Riyadh, Saudi Arabia

In a bid to weaken the two forces that led US troops to invade Afghanistan eight years ago and expand their presence today, Washington and its Afghan allies have been seeking to exploit the fissures between the Taliban and Al Qaeda.

With the Afghan surge ordered by President Obama under way, those sorts of efforts are likely to be redoubled in the coming months. New data points, such as a recent translation of a memoir by a former ally of both Osama bin Laden and Taliban leader Mullah Omar, could indicate differences to exploit.

That there are ideological and personality differences between Al Qaeda and the Taliban has long been understood. The Taliban is an indigenous movement composed mostly of ethnic Pashtuns who are generally focused on power in their home base in Afghanistan and across the border in Pakistan.

Al Qaeda’s leadership, by contrast, is almost entirely Arab, and its members believe they are fighting a global struggle for the supremacy and security of Islam. Afghanistan is just one of many battle fronts.

The United States and its Afghan allies have been seeking to exploit the fissures between the two groups in recent years.

“We are trying to exploit the natural tensions that exist between Al Qaeda and those under Mullah Omar,” a senior foreign intelligence officer in Afghanistan told the Monitor in 2008.

Now comes Vahid Brown, a research fellow at West Point’s Combating Terrorism Center, with an amazingly detailed account of an episode that demonstrates that tension and reveals just how reluctant Mr. bin Laden was to work with Mullah Omar.

In the latest issue of the center’s newsletter, the CTC Sentinel, Mr. Brown has translated and analyzed the story of how bin Laden refused to give an oath of allegiance to Omar, despite the Taliban leader’s hospitality to Al Qaeda.

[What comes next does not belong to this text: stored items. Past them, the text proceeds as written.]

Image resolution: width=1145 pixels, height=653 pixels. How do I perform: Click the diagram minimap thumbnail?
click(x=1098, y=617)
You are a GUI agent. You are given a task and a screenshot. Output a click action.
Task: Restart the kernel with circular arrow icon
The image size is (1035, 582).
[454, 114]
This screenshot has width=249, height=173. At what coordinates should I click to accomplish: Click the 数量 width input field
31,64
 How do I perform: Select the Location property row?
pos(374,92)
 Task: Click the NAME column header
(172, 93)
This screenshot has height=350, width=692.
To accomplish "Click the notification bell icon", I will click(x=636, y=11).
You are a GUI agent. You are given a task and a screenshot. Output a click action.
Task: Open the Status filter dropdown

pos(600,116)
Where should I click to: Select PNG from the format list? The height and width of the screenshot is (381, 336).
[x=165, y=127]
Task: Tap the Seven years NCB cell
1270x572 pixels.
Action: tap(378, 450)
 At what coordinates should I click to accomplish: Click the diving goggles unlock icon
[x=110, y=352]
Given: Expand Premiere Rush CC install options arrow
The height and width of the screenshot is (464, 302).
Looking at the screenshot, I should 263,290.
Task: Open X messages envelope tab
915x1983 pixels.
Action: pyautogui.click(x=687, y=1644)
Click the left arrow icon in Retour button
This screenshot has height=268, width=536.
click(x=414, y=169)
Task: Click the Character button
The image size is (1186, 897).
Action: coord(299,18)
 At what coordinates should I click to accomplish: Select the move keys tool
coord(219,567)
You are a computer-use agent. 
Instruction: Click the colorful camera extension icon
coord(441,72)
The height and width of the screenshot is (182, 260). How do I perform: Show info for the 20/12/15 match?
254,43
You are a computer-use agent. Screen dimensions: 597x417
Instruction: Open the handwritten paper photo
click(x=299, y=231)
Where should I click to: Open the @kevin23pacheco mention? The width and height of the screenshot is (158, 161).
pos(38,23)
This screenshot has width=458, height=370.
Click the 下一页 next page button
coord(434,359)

The story was written by an Egyptian named Mustafa Hamid, who is also known as Abu’l-Walid al-Masri. He was close to both bin Laden and Omar in the days prior to 9/11. Now believed to be living in Iran, Mr. Masri has his own blog and he posted there his account of the oath episode, titling it: The Story of the Arabs’ Pledge to the Commander of the Faithful Mullah Muhammad Omar.

“It’s long been known that that period was one of strife between the two movements, and I thought this particular detail [about the oath] was emblematic of that,” Brown said in a brief phone interview. As far as he knows, Brown adds, no one else has translated Masri’s account of the episode.